== TASK INPUT

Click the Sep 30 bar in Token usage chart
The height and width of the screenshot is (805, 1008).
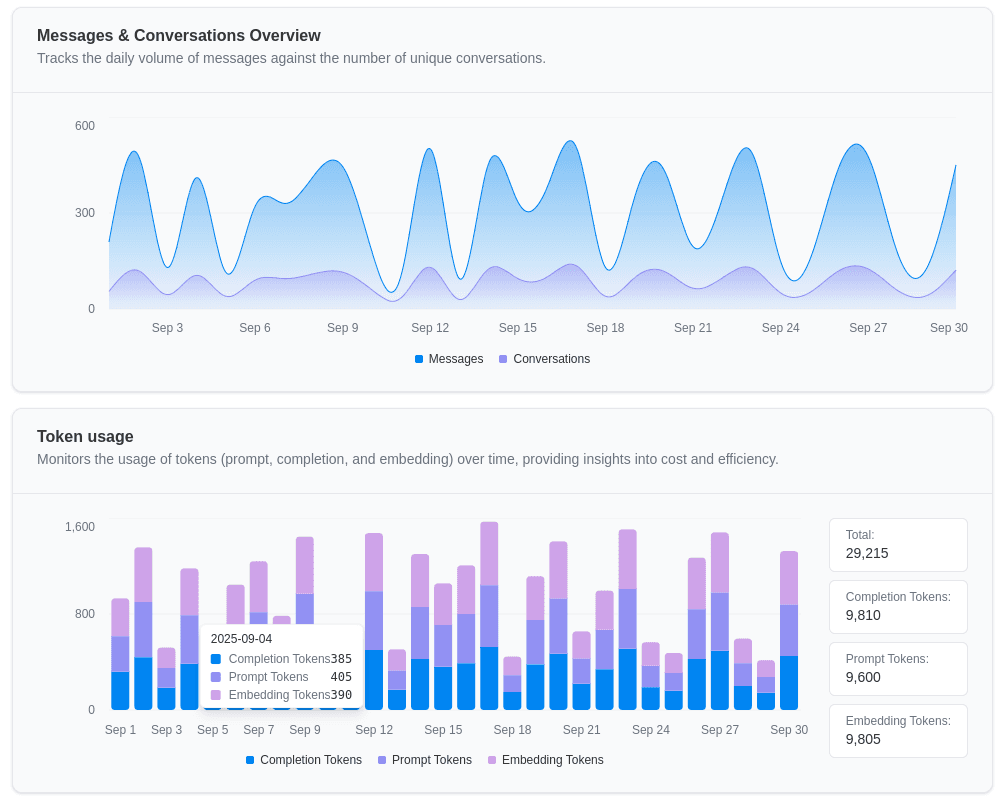[x=789, y=631]
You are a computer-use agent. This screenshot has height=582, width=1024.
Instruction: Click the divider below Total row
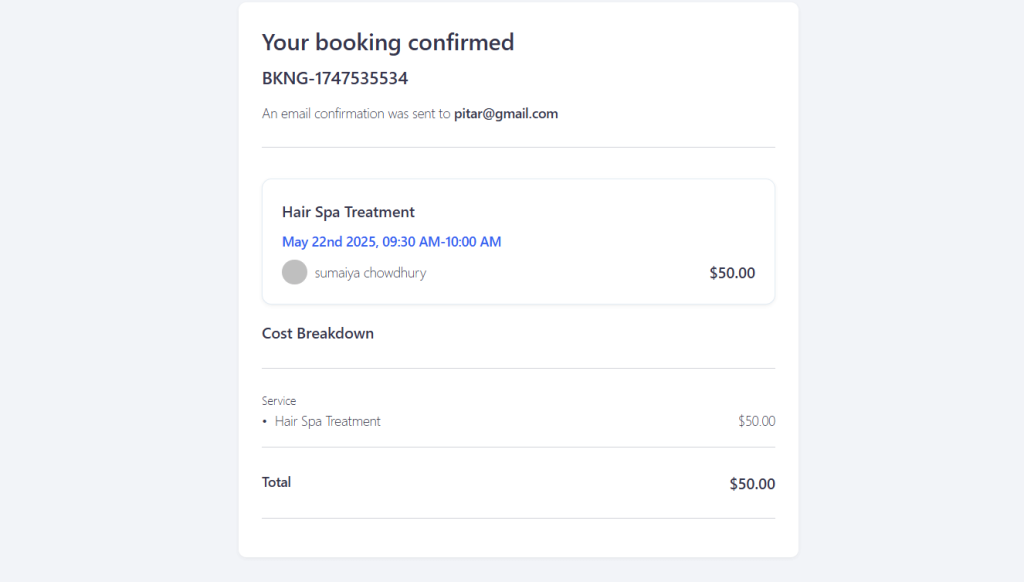click(519, 519)
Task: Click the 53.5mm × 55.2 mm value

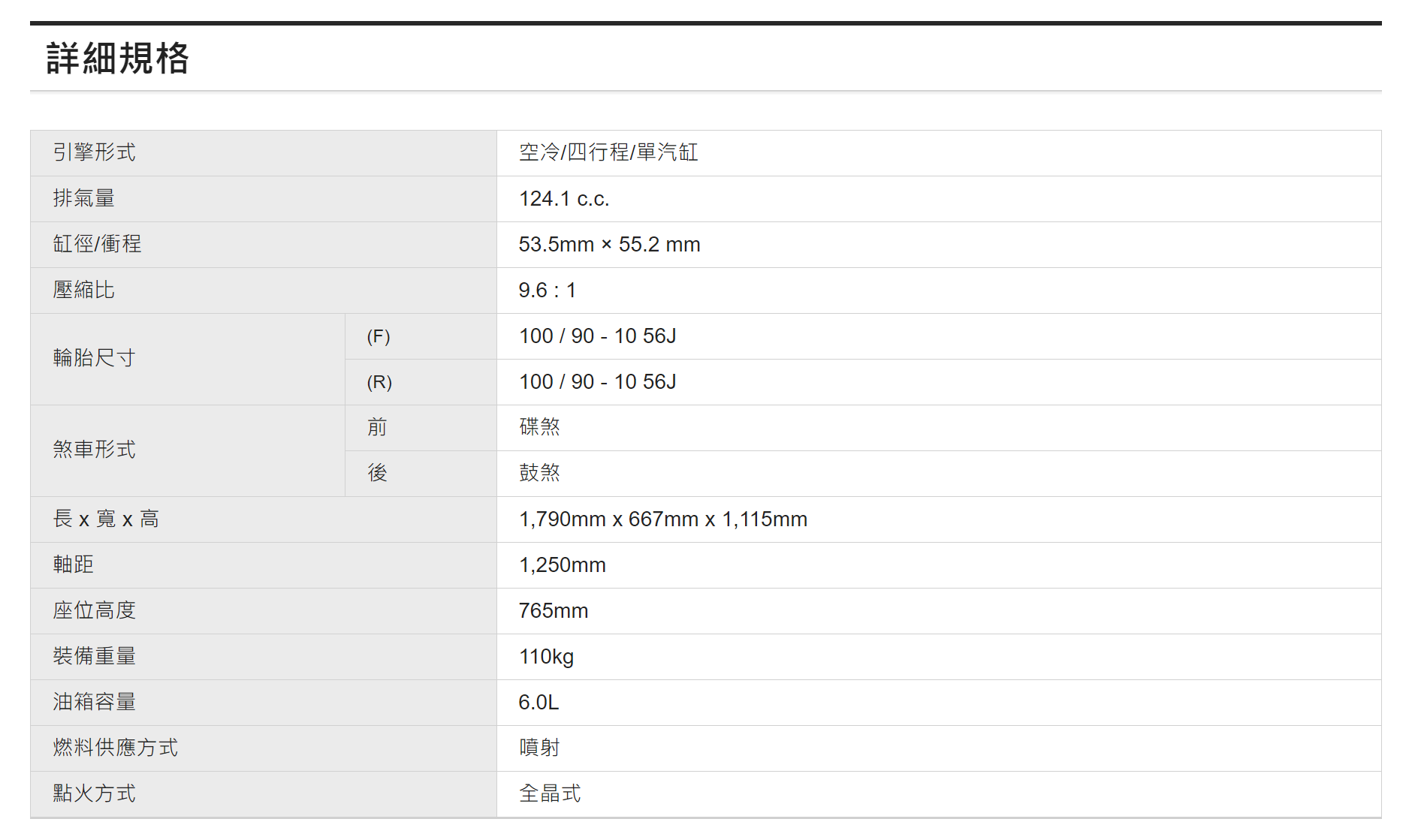Action: 609,245
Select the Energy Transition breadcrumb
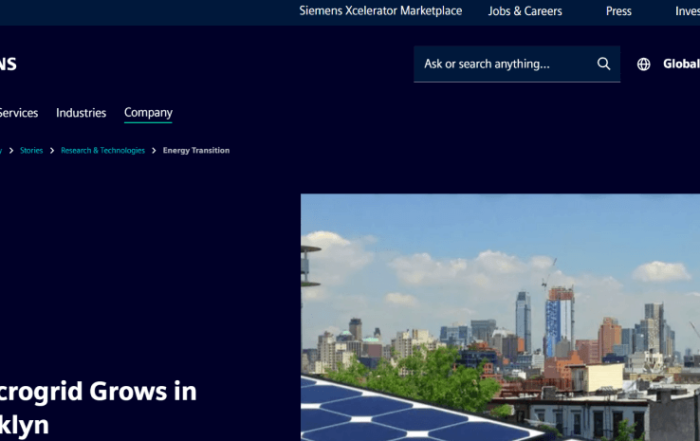 pyautogui.click(x=196, y=151)
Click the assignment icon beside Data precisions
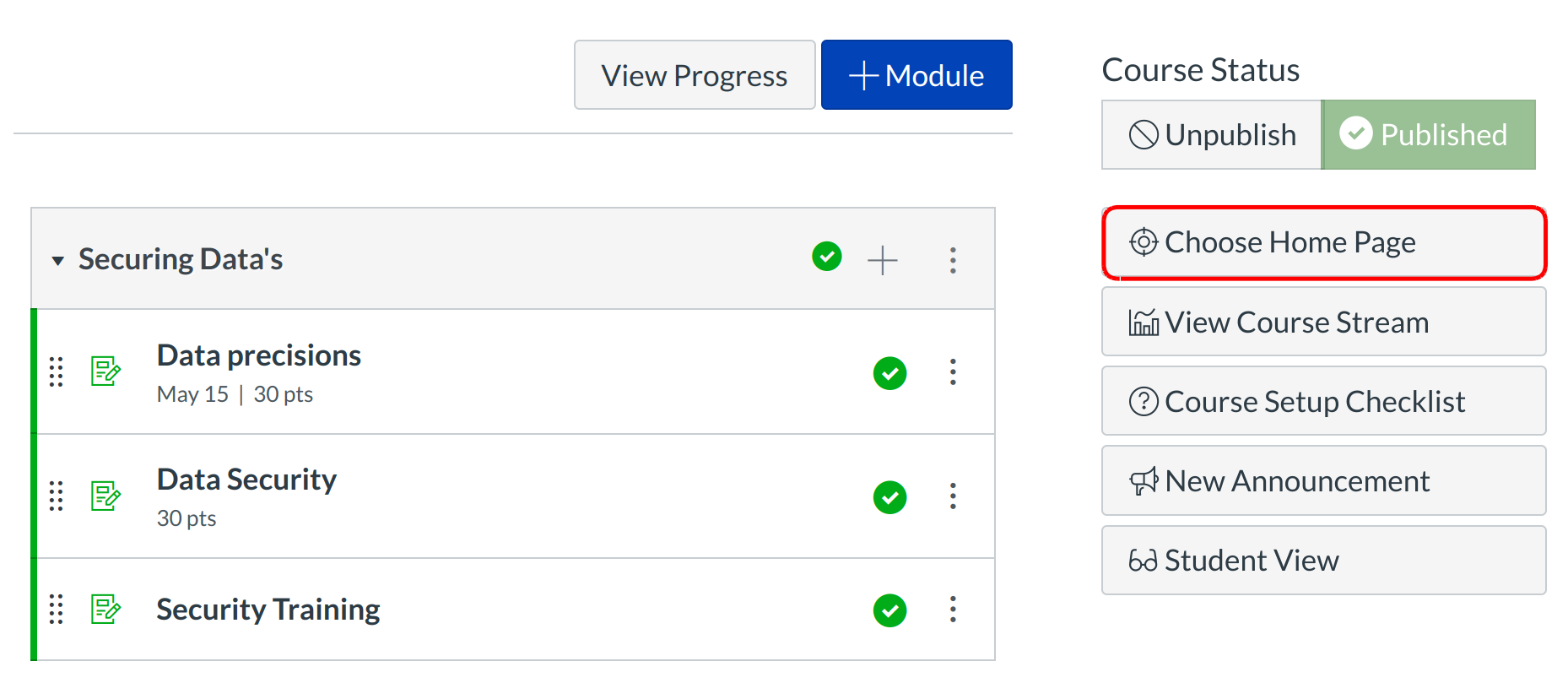This screenshot has width=1568, height=683. [x=105, y=371]
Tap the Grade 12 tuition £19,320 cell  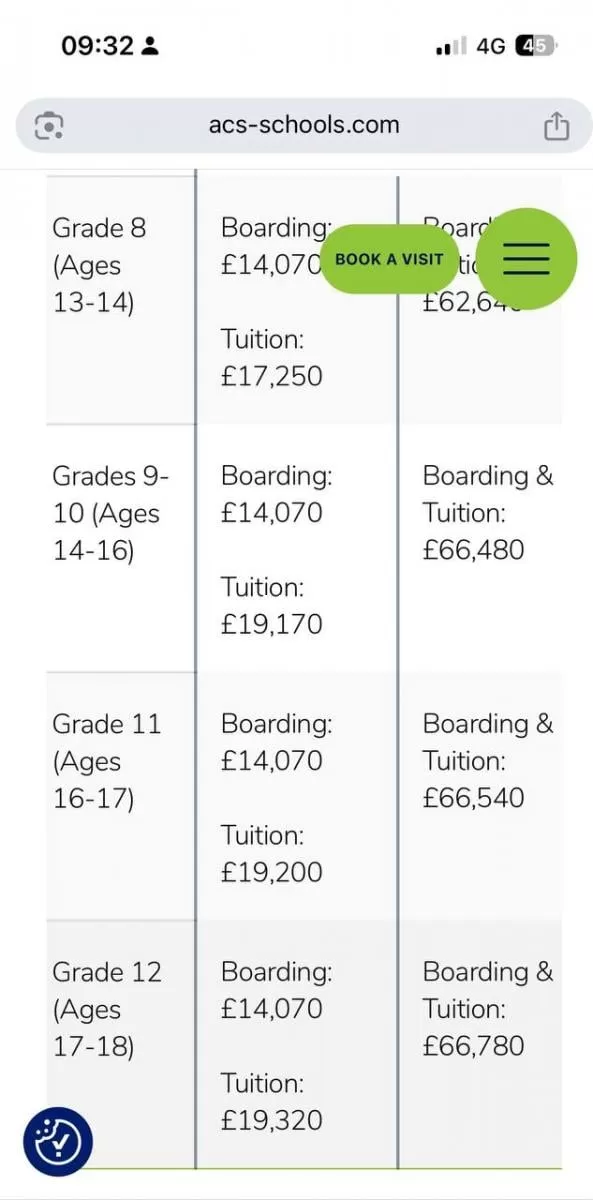coord(272,1102)
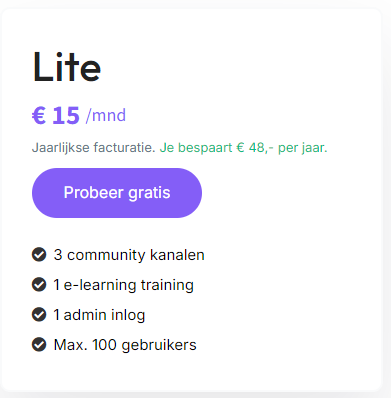391x398 pixels.
Task: Select the 1 admin inlog feature text
Action: 99,315
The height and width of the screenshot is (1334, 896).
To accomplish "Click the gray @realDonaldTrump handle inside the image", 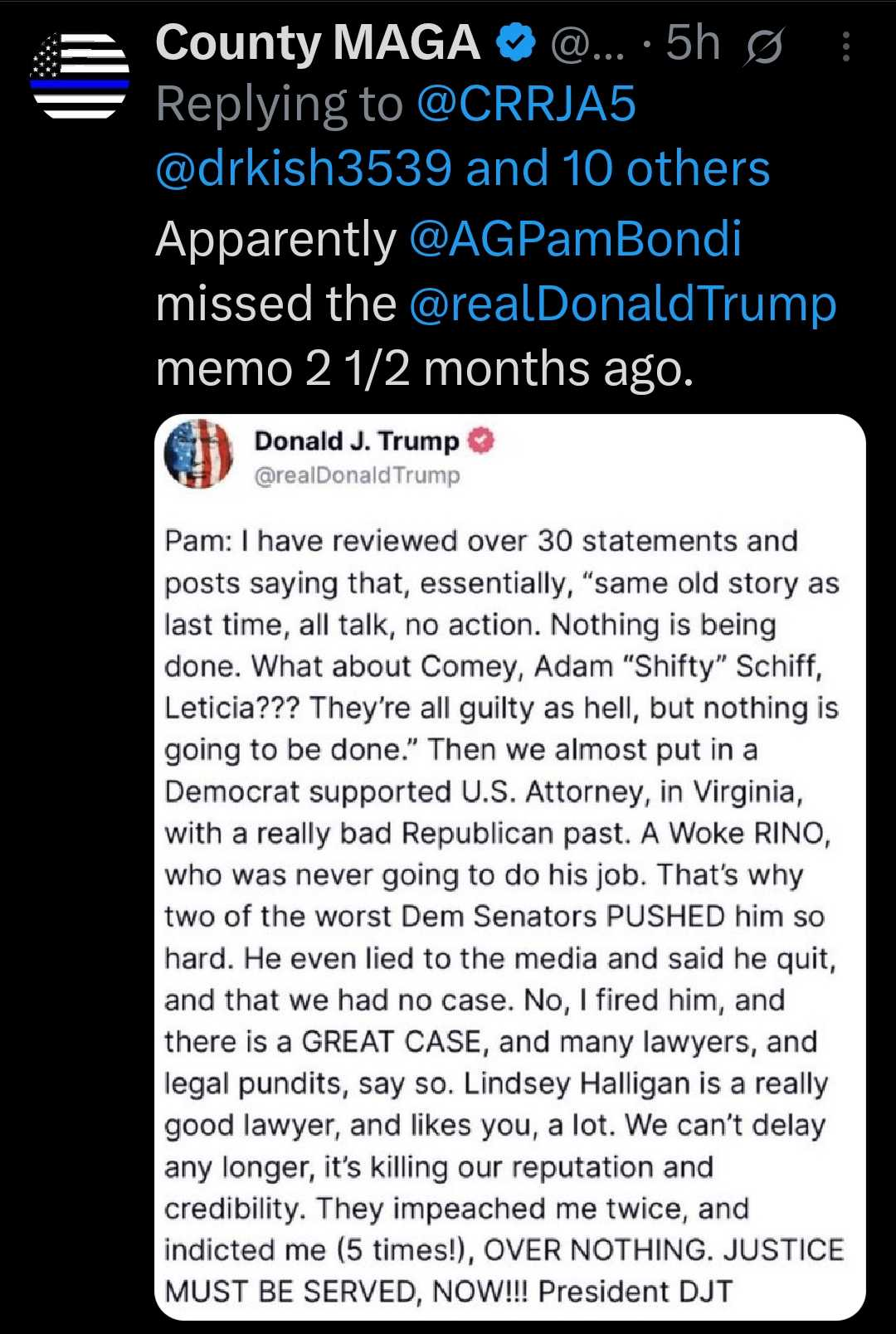I will coord(357,475).
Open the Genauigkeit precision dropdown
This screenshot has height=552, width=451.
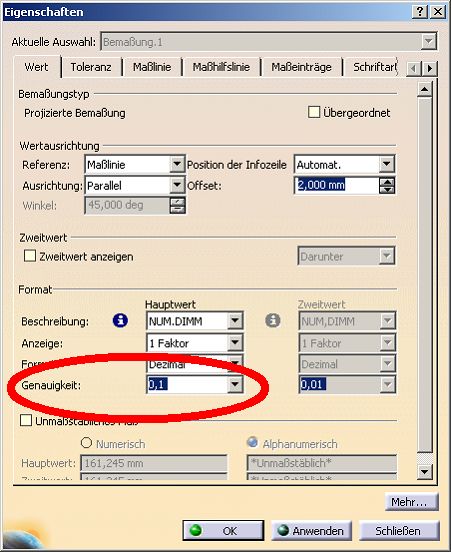click(234, 384)
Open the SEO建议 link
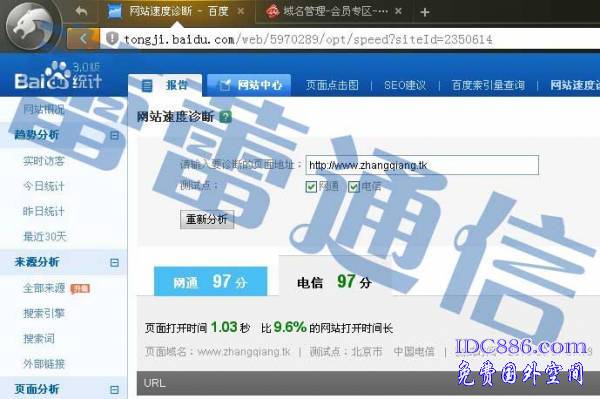The image size is (600, 399). pos(405,85)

====

=== TASK INSTRUCTIONS ===
Do not include the pictures. Quote only the lines from the line with "This screenshot has height=552, width=451." through the end of the material, both ends included, exactly.

=== COMPLETED TASK ===
This screenshot has height=552, width=451.
click(234, 384)
Open the SEO建议 link
The image size is (600, 399). pos(405,85)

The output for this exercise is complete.